Berdasarkan Peraturan Menteri Ketenagakerjaan Nomor 2 Tahun 2022, jaminan hari tua (JHT) hanya bisa dicairkan apabila usia peserta BPJS Ketenagakerjaan telah mencapai 56 tahun.
- Bertilia Puteri
- Jumat, 11 Februari 2022 - 20:36 WIB
WowKeren - Menteri Ketenagakerjaan Ida Fauziyah meneken aturan baru tentang jaminan hari tua (JHT). Berdasarkan Peraturan Menaker Nomor 2 Tahun 2022, JHT hanya bisa dicairkan apabila usia peserta BPJS Ketenagakerjaan telah mencapai 56 tahun.
"Manfaat JHT bagi peserta yang mencapai usia pensiun sebagaimana dimaksud dalam Pasal 2 huruf a diberikan kepada peserta pada saat mencapai usia 56 (lima puluh enam) tahun," demikian kutipan Pasal 3 beleid tersebut.
Sedangkan dalam Pasal 4 beleid tersebut, disebutkan bahwa manfaat JHT agi peserta yang mencapai usia pensiun sebagaimana dimaksud dalam Pasal 3 termasuk mereka yang berhenti kerja. Yakni meliput peserta yang mengundurkan diri, terkena pemutusan hubungan kerja (PHK), dan mereka yang meninggalkan Indonesia untuk selama-lamanya.
"Manfaat JHT bagi peserta mengundurkan diri sebagaimana dimaksud dalam Pasal 4 ayat (2) huruf a dan peserta terkena pemutusan hubungan kerja sebagaimana dimaksud dalam Pasal 4 ayat (2) huruf b diberikan pada saat peserta mencapai usia 56 (lima puluh enam) tahun," demikian kutipan Pasal 5.

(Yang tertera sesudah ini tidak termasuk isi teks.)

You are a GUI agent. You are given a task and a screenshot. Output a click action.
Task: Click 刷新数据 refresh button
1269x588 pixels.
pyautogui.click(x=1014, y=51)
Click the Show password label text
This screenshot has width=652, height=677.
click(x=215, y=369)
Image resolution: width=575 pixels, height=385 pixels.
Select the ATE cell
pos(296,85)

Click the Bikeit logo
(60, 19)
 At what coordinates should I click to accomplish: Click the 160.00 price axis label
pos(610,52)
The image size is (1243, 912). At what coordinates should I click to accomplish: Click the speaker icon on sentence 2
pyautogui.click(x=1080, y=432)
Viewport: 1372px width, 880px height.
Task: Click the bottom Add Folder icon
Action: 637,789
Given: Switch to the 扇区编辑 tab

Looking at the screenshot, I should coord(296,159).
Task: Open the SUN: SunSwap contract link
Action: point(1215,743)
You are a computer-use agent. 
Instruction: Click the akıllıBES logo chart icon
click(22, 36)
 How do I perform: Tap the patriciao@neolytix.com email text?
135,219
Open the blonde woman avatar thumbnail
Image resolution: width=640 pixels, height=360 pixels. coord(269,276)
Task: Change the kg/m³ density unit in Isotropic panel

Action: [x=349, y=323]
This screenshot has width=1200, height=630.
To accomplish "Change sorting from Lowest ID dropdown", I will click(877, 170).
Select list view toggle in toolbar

Ketentuan soal JHT sebelumnya diatur dalam Permenaker Nomor 19 Tahun 2015. Berdasarkan aturan sebelumnya, manfaat JHT langsung diberikan kepada peserta yang mengundurkan diri dan dibayarkan secara tunai setelah melewati masa tunggu satu bulan, terhitung sejak tanggal surat keterangan pengunduran drii dari perusahaan terkait.
Kebijakan baru Menaker ini lantas menuai kritik dari Guru Besar Hukum Perburuhan Universitas Indonesia (UI) Aloysius Uwiyono. Menurutnya, aturan baru tersebut ditetapkan kala pemerintah diwajibkan memperbaiki Undang-Undang Cipta Kerja (UUCK) dalam batas waktu dua bulan. Ia pun menilai pemerintah seharusnya lebih fokus pada perbaikan UUCK ketimbang mengubah aturan terkait JHT.
"Seharusnya pemerintah lebih memfokuskan perbaikan UUCK, bukan mengubah peraturan dengan mengurangi hak pekerja untuk mengambil JHT sebelum masa pensiun, karena mengundurkan diri atau terkena pemutusan hubungan kerja (PHK)," terangkan kepada CNN Indonesia, Jumat (11/2).
Apabila pekerja berhenti karena mengundurkan diri, tuturnya, maka aturan itu mungkin masih bisa dimengerti. Pasalnya pekerja bisa mendapat pekerjaan baru dan tunjangan BPJS Ketenagakerjaannya berlanjut.
Namun aturan itu akan memberatkan apabila pekerja dihentikan karena PHK dan masih belum berusia 56 tahun. Pasalnya mereka tentu membutuhkan dana tambahan selama tidak bekerja.
"Sebaiknya yang karena PHK diperkenankan mengambil JHT itu. Sedang yang mengundurkan diri dilanjutkan dengan perusahaan baru," katanya.